Yes, that has been the hardest part, not because I think I’m doing anything wrong, but because people are very judgmental about mothers, and so, if they are going to choose to condemn a woman, attacking her parenting is an easy target. I think it’s important for people to realize that my son was there. He was the first witness to his father’s violence. He knows what happened. When we moved out, he told me that his predominant memory of us as a family was of “Daddy yelling, and Mommy crying.” He was seven years old and has a memory like a steel trap. There is nothing I can do to protect him from that reality. What I can do is empower myself and empower other women to show him that abuse is never okay. I am fortunate to have many cheerleaders in my life who have encouraged me to keep writing, to keep stripping away the shame of toxic family secrets, and to move on with a life of honesty. I have strong friendships, and I have a writing group on Facebook with some of my best friends from my MFA program (including you, Sarah!) We call ourselves the Dance Fight Writing Group, and the members of that group are always my first and safest readers for any piece. They know how to give me honest feedback without ever criticizing my personal life or decisions.

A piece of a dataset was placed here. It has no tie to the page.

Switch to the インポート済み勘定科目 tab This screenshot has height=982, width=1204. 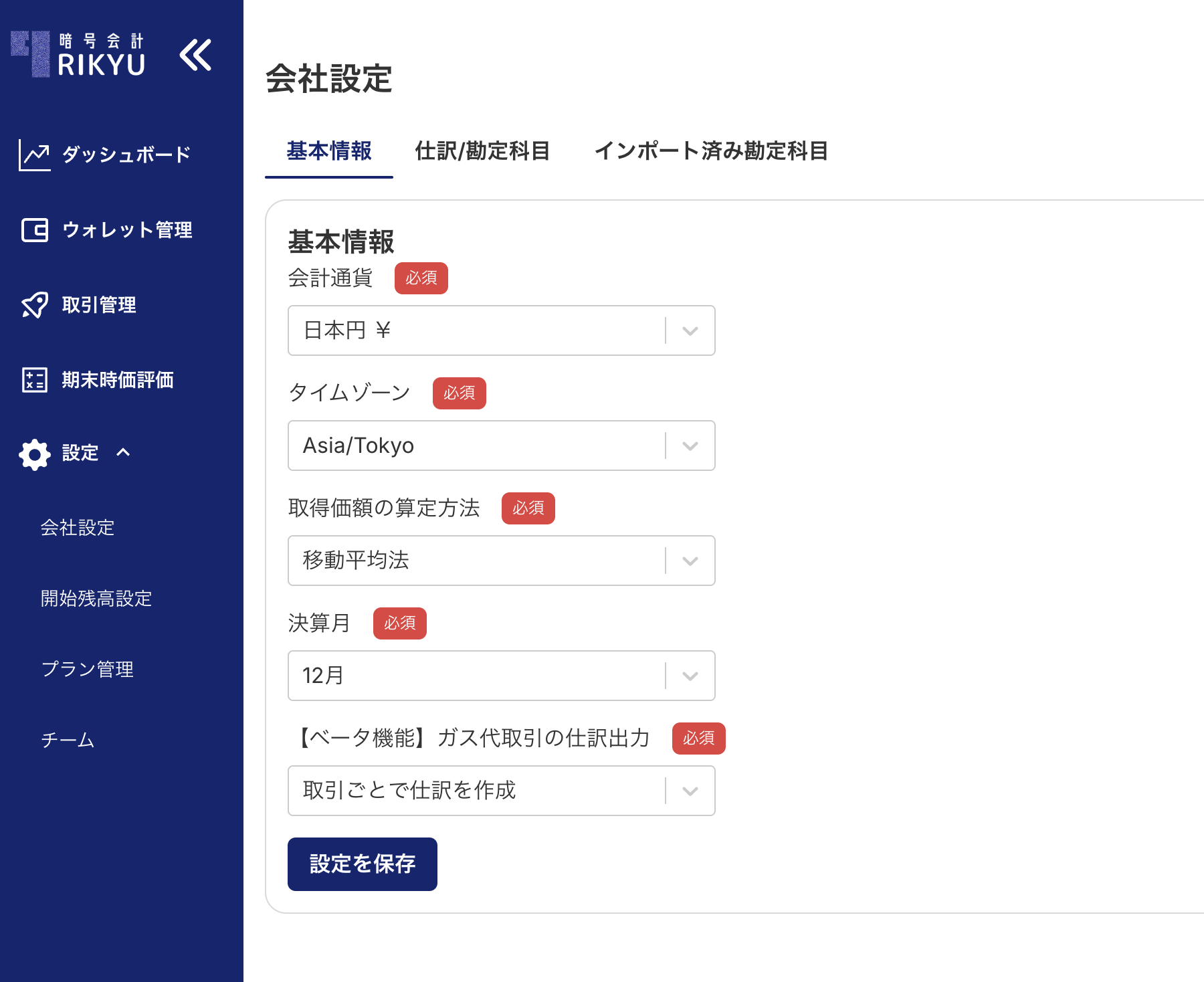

Sarah: One of the things that struck me, and many readers, about the piece is that it remains clear throughout that you loved your husband and many of the descriptions of your time together could still fairly be called loving. That complexity is so difficult for writers to manage, and you’ve done it so well, that I was wondering if you could talk for a minute about the craft issues involved in creating that kind of balanced tension?
The common mantra in nonfiction is that writing shouldn’t be therapeutic; the therapy needs to come first. I think that’s generally true, but when I started writing this essay, I hadn’t worked through my issues yet. Nonetheless, I felt compelled to write the essay. I asked a friend, a poet, if he thought I should wait to write about the abuse, and he pointed out to me that I might not want to revisit those feelings later. He was right. I’m glad I started this essay when I still felt disoriented by the abuse because if I wrote this essay now, it would be very different. I don’t love my ex-husband anymore, and I don’t have as much sympathy for him—it would be difficult for me now to render the loving scenes so lovingly—so the first issue in crafting the essay was timing.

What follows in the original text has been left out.